> [Task details] Spot each line in the data below containing "badge" and copy it.

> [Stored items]

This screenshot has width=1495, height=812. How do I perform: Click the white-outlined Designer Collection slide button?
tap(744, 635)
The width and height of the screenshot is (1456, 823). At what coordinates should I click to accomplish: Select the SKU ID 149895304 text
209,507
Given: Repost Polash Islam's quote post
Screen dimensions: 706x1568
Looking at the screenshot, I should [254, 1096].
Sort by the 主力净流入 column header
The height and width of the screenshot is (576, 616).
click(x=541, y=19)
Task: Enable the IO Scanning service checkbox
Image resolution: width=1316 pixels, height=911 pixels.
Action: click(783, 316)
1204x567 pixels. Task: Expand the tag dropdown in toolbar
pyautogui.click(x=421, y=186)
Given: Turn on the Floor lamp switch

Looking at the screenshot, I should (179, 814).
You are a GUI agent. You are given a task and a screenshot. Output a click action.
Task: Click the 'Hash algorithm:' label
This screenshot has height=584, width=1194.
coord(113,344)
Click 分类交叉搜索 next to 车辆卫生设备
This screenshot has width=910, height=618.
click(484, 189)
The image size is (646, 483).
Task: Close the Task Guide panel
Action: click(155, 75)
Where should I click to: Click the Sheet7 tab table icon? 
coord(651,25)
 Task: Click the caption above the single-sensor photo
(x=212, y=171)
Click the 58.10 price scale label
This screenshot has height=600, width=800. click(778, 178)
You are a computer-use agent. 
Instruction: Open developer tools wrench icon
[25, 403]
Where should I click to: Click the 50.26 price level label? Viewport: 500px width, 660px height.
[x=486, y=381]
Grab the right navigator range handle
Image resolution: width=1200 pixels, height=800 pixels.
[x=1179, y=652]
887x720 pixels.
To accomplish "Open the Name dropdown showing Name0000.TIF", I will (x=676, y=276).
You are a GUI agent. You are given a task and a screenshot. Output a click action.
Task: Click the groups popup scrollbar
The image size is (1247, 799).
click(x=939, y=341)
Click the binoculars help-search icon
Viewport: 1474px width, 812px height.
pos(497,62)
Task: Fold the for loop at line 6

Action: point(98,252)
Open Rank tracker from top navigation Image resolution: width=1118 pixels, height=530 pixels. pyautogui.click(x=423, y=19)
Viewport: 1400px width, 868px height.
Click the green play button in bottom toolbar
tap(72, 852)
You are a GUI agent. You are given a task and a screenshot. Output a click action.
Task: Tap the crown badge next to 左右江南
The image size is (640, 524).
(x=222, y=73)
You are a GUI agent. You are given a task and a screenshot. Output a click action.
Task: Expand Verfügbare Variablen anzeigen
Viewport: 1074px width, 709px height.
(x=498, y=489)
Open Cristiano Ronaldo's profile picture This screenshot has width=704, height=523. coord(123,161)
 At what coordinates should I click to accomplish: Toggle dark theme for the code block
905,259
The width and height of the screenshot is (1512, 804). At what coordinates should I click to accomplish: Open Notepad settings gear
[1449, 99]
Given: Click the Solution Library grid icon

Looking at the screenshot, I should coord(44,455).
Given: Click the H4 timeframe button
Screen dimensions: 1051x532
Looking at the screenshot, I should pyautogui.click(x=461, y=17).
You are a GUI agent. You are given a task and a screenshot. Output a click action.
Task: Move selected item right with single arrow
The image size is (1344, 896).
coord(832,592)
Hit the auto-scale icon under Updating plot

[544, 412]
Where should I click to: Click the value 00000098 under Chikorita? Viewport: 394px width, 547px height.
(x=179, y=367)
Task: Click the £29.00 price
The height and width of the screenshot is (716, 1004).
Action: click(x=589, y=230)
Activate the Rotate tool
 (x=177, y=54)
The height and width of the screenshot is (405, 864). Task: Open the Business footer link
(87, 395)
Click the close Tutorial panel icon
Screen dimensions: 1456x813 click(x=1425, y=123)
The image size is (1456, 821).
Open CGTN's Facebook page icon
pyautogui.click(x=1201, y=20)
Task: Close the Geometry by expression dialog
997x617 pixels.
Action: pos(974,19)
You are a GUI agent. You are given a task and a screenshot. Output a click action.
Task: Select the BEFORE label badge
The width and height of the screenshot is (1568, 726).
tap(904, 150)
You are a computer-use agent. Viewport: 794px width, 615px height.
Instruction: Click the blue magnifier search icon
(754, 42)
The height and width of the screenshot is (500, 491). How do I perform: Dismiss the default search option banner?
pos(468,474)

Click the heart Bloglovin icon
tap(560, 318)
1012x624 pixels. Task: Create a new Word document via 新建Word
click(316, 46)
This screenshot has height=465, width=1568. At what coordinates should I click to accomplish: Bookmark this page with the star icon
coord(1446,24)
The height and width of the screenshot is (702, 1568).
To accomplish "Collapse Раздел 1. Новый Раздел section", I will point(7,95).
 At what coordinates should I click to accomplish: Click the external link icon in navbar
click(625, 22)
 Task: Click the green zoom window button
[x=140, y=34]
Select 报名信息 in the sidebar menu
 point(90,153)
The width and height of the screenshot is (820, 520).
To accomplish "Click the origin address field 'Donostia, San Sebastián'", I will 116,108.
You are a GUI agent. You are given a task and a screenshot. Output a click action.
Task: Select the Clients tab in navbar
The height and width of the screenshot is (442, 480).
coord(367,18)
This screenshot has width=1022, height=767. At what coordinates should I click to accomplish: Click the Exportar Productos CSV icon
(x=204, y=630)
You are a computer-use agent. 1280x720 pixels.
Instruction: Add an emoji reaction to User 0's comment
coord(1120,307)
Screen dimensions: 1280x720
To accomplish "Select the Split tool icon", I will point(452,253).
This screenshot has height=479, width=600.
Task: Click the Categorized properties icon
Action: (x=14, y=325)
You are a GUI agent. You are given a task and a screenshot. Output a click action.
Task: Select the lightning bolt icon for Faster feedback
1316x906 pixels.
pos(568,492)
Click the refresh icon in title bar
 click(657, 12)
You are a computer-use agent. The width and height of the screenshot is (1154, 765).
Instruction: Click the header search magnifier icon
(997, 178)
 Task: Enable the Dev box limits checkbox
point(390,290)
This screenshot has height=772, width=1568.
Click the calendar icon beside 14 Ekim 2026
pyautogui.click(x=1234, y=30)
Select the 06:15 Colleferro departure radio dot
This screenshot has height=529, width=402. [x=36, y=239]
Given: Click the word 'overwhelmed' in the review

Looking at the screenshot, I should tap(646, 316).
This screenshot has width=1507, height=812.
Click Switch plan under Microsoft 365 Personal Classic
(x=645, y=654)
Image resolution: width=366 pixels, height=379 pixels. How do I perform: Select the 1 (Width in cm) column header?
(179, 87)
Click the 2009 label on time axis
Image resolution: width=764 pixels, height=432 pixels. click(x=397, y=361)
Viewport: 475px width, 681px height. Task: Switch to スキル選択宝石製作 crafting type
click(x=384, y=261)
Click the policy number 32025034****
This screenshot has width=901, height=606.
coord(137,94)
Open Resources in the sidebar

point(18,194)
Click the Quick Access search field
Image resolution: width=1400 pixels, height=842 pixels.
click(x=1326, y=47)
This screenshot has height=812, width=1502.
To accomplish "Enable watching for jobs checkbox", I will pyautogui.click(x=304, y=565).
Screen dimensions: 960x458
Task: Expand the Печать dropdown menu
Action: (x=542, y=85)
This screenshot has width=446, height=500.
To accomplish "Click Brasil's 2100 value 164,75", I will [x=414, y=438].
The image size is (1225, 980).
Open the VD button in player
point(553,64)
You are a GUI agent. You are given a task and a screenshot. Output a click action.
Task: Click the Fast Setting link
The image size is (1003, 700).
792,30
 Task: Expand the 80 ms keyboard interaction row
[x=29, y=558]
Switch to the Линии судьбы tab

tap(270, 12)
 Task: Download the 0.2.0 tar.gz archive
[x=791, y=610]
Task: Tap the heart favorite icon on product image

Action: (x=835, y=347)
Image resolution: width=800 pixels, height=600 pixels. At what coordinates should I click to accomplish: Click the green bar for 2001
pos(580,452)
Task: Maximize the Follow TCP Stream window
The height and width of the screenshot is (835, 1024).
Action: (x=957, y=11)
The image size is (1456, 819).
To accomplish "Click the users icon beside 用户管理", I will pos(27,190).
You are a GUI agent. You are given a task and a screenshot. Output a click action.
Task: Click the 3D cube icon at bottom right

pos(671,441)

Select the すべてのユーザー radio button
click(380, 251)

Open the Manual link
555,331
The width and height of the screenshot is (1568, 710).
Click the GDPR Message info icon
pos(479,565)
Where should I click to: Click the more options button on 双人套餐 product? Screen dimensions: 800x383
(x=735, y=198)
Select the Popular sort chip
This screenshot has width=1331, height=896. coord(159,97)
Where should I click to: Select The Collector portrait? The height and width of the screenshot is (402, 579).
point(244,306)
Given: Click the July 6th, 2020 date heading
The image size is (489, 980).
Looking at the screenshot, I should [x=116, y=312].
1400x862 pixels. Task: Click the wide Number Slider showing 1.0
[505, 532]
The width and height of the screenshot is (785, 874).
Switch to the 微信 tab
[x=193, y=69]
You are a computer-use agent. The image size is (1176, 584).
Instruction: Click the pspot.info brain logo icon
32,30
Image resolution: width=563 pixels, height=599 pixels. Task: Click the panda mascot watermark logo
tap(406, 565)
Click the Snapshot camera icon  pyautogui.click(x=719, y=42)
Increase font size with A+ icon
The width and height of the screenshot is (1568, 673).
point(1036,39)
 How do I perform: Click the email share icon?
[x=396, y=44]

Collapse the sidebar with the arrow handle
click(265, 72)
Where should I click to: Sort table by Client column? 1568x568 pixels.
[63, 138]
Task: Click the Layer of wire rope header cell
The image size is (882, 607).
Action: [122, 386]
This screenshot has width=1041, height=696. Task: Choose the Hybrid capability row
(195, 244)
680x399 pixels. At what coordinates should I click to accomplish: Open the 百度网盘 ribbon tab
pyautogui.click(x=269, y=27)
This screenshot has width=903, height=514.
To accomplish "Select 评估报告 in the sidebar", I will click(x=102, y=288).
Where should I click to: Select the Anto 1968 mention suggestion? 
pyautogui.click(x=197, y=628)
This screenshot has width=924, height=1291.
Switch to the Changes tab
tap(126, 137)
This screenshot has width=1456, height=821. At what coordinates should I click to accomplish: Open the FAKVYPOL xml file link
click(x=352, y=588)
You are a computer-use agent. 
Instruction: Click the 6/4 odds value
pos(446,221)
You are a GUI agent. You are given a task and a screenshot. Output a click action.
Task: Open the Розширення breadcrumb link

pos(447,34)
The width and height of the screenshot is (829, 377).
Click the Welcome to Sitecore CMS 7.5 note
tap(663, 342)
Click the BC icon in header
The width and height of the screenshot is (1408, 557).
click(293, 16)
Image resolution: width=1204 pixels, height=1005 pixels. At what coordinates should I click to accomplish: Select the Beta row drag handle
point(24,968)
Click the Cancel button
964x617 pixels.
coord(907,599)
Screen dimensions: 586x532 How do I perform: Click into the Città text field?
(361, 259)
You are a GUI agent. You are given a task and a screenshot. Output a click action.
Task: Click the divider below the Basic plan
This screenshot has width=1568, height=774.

> [Reply to the task]
Task: Tap the crown badge next to 左右江南
Task: Select the BEFORE label badge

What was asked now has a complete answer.